In general, the goal of the bulkhead pattern is to avoid faults in one part of a system to take the entire system down. The term comes from ships where a ship is divided in separate watertight compartments to avoid a single hull breach to flood the entire ship; it will only flood one bulkhead.
Implementations of the bulkhead pattern can take many forms depending on what kind of faults you want to protect the system from. I will only discuss the type of faults Hystrix handles in this answer.
I think the bulkhead pattern was popularized by the book Release It! by Michael T. Nygard.
The bulkhead implementation in Hystrix limits the number of concurrent calls to a component. This way, the number of resources (typically threads) that is waiting for a reply from the component is limited.
Assume you have a request based, multi threaded application (for example a typical web application) that uses three different components, A, B, and C. If requests to component C starts to hang, eventually all request handling threads will hang on waiting for an answer from C. This would make the application entirely non-responsive. If requests to C is handled slowly we have a similar problem if the load is high enough.

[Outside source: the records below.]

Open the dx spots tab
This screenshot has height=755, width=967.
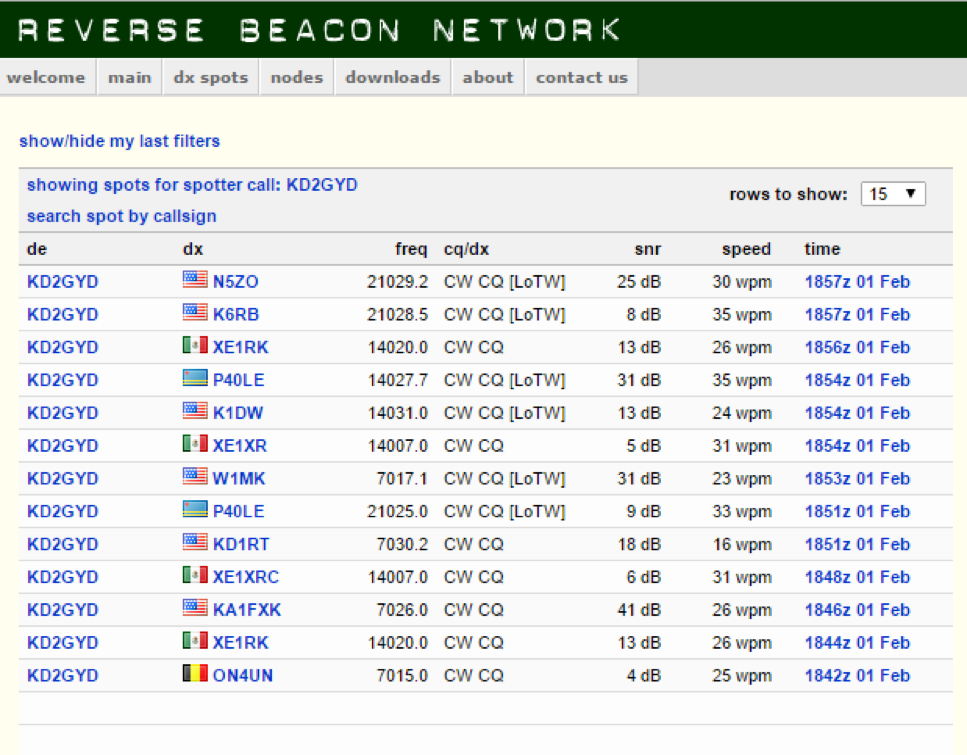210,77
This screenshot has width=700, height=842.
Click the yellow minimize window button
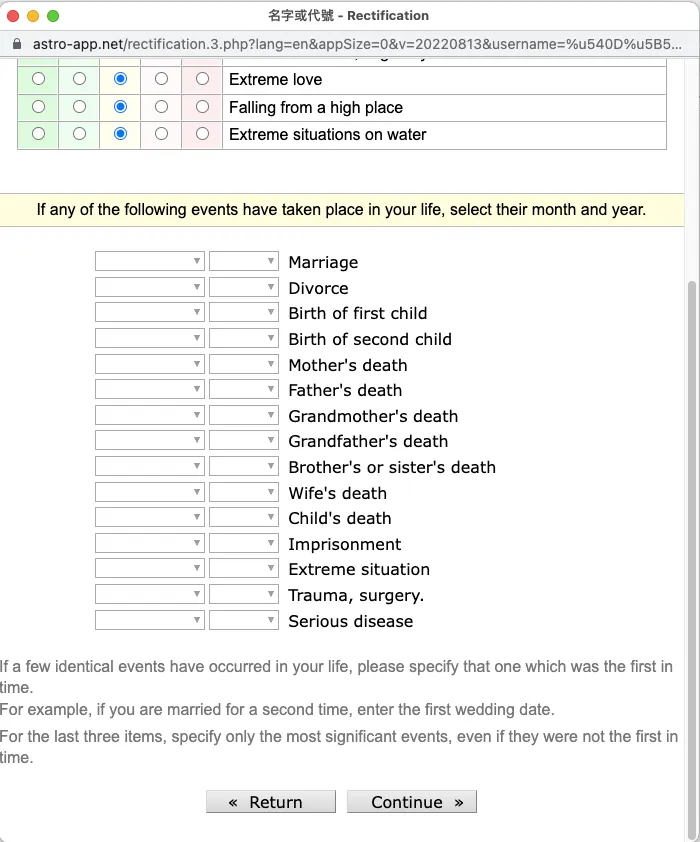(x=33, y=16)
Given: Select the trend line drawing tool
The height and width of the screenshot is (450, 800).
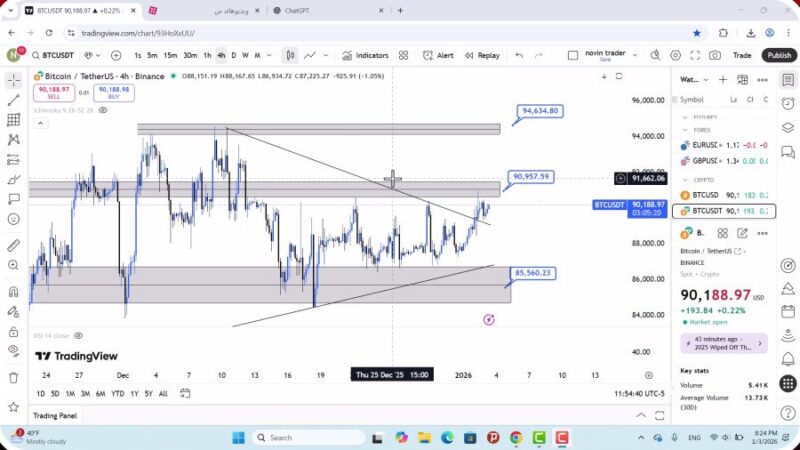Looking at the screenshot, I should [x=13, y=100].
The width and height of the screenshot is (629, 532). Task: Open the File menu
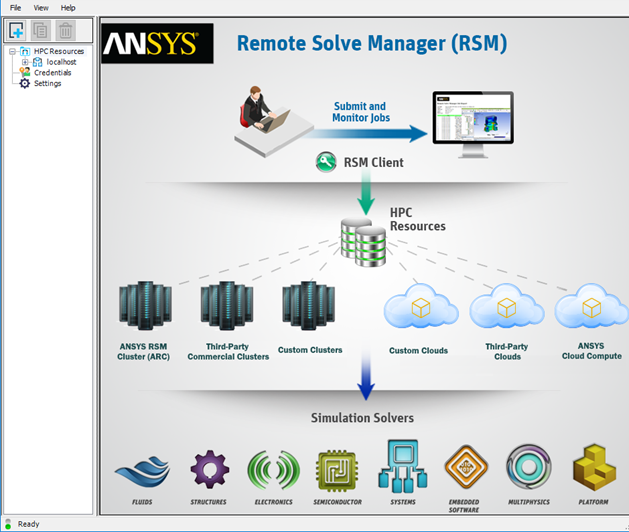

Hystrix' implementation of the bulkhead pattern limits the number of concurrent calls to a component and would have saved the application in this case. Assume we have 30 request handling threads and there is a limit of 10 concurrent calls to C. Then at most 10 request handling threads can hang when calling C, the other 20 threads can still handle requests and use components A and B.
Hystrix' has two different approaches to the bulkhead, thread isolation and semaphore isolation.
The standard approach is to hand over all requests to component C to a separate thread pool with a fixed number of threads and no (or a small) request queue.
The other approach is to have all callers acquire a permit (with 0 timeout) before requests to C. If a permit can't be acquired from the semaphore, calls to C are not passed through.
The advantage of the thread pool approach is that requests that are passed to C can be timed out, something that is not possible when using semaphores.
Here is a good example with runtime explanation for bulkhead in Resilience4j which is inspired by Netflix Hystrix.
Below example configurations might give some clarity of usage.
Example configurations: Allow maximum 5 concurrent calls at any given time. Keep other calls waiting for until one of the in-process 5 concurrent finishes or until maximum of 2 seconds.
Idea is not to burden any system with load more than they can consume. If incoming load is greater than consumption, then wait for reasonable time or just timeout & go for alternate path.